Hagen was taking a liking to this clearly intelligent college student. This kid was going places. “Yes, we were asking about Patrick Marrion. Did you know him?”

The young man shook his head. “No. Well, I mean, yeah, we met. But I didn’t know him. Really sad, though. No one deserves that.”

It didn’t seem like the student was looking for grisly details of the murder. “What’s your name?”

“I’m Rohan Dhar.”

“Why do you hate Jake Tripp?”

The student smiled. “You mean, besides the obvious?”

Hagen smiled in return. “That’s right.”

Rohan looked up and down the hall again, the very picture of paranoid. “He’s a crook, you know? Like, a thief.”

Hagen’s interest was piqued. He took his notebook out of his pocket. “Why do you say that?”

“Well, he tried to steal from me.”

“What do you mean? How did he try?”

“Like, a month into the semester, I had a little party in my dorm. And Jake was there. He just showed up. Like, I didn’t invite him or anything. Anyway, the party ended, and as I was cleaning up, I realized my tablet was missing.”

Hagen was taking notes. “And why do you think it was Jake?”

“Well, at first, I didn’t. I thought I’d just lost it or something. But I went around asking the people who were there, including Jake. He gives me some shit about how I should be more careful with my things. Starts giving me some bull about being responsible.”

Ander snorted.

“Right?” Rohan rolled his eyes. All three of them were on the same page about Tripp. “And he goes on and says he’s made sure the tablet’s in a safe place. All I need to get it back is to pay a responsibility tax.”

What the hell? Heat rose up Hagen’s neck, and he resisted pulling on his collar. He also resisted the urge to go break down Tripp’s door. “What’d you do?”

“Demanded it back. He said for two hundred dollars I could have it back. I told him to fuck himself and that I was calling campus police.” Rohan’s jaw clenched. Hagen imagined that confrontation had been quite heated.

“Did you? Call campus police?”

Rohan blew out a deep breath. “No. Jake said if I told, I would find my tablet in the school’s fountain and there’d be no way to prove anything to anyone. I ignored him and went to call, but my friend told me not to do it. Jake had taken his laptop, and he’d called the campus police. The cops didn’t find anything in Jake’s room…and the laptop keys were found in the back of my friend’s toilet.”

“He’s stealing people’s valuables and holding them hostage.” This squared with Hagen’s impression of Jake Tripp.

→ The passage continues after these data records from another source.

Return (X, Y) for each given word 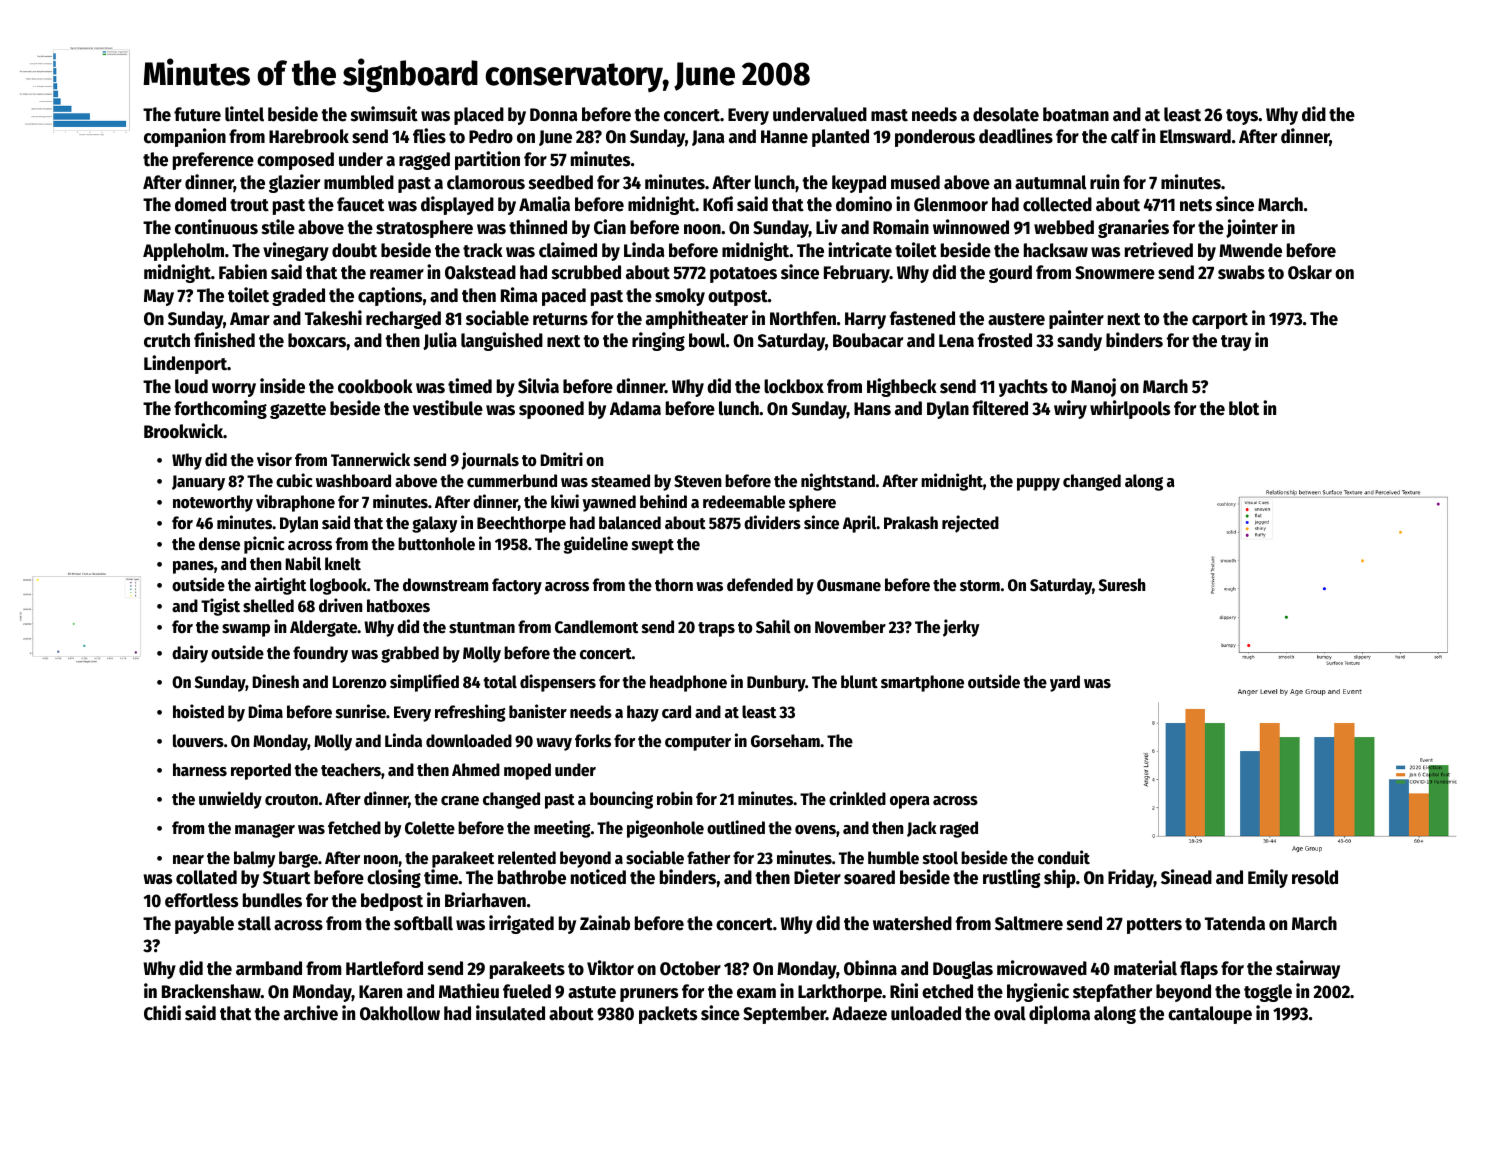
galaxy (435, 524)
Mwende (1250, 250)
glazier (294, 183)
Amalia (544, 204)
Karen (380, 992)
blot (1244, 408)
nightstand (838, 482)
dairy (190, 654)
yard (1065, 683)
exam (756, 993)
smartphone (922, 683)
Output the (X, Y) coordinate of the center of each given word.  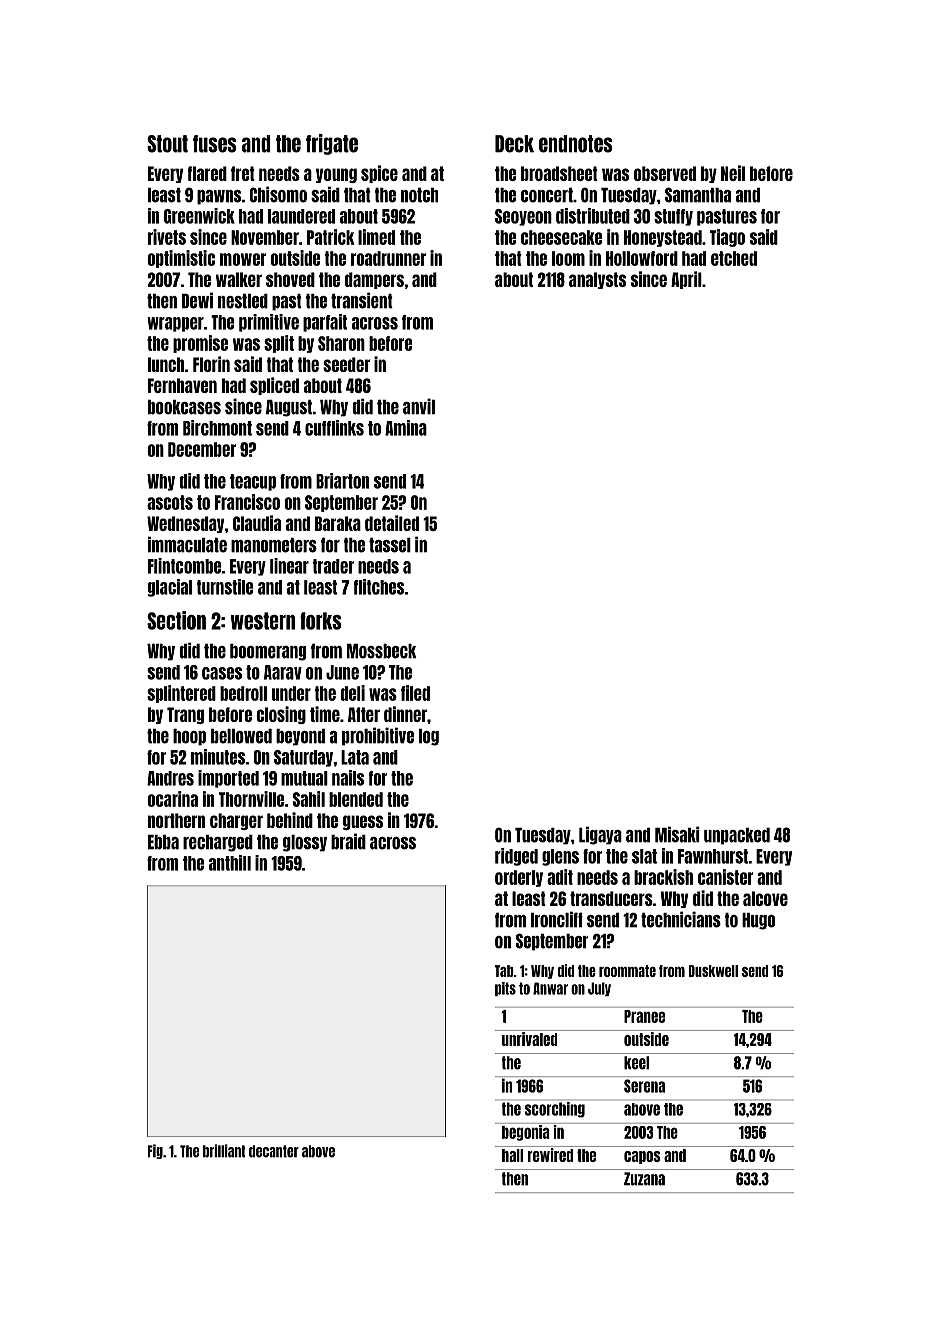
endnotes (576, 144)
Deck (514, 144)
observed (665, 173)
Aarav (283, 672)
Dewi (197, 300)
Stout (167, 144)
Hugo (758, 921)
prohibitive (378, 736)
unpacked (737, 836)
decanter (274, 1151)
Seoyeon (523, 217)
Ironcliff (557, 919)
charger (236, 821)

Rohan nodded. “I was really pissed. I paid. He left it on my bed somehow. Apparently, he does it when he’s strapped for cash. Sometimes he’ll sell stuff I’m pretty sure is stolen on eBay or Craigslist. Everyone knows it. We all know his freaking username. We just don’t want our stuff destroyed.”

Now they were getting somewhere. “What’s his username?”

“It’s trippinballz12. Like, you can’t make this shit up.” Rohan spelled Jake’s username for him.

Hagen noted this in his notebook. “We’ll get somebody to monitor this account. Thanks for your help. How can we get in touch with you?

After Rohan gave him his number, Hagen only had one thing to add. “And Rohan?”

“Yes?”

Hagen held out his hand. “In the meantime, let’s just keep this conversation to ourselves. No need to let Jake know, for now.”

Rohan seemed deeply relieved. “You got it.”